[Saved data entries]

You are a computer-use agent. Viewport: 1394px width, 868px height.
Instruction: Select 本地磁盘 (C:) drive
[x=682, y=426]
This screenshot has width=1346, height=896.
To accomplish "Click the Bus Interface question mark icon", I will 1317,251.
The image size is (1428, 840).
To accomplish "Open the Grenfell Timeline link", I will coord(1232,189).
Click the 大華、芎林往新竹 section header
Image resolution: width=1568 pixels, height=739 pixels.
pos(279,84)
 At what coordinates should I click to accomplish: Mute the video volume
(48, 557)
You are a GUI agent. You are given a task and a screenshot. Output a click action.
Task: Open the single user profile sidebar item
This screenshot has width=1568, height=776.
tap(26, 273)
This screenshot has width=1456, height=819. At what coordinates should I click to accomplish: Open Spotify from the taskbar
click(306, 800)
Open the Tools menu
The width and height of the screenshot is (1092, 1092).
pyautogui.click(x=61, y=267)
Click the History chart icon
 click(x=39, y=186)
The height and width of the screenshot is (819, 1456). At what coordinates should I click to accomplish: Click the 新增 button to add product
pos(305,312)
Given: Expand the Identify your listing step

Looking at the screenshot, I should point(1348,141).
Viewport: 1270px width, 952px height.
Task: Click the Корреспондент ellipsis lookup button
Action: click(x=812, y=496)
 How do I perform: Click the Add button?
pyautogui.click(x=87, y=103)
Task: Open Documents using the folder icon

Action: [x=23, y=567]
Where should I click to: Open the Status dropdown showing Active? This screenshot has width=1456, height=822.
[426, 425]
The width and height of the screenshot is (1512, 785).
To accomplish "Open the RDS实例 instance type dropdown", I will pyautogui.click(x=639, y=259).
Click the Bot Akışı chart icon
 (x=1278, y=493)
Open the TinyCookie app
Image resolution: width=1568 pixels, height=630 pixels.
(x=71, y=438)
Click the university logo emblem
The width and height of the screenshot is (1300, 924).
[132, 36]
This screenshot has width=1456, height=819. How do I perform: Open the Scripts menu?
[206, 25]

**What you will do**
Which of the lines above include the word "agent"? Copy each of them.

**Task result**
You are a computer-use agent. Viewport: 1394px width, 868px height.
You are a GUI agent. You are given a task and a screenshot. Output a click action.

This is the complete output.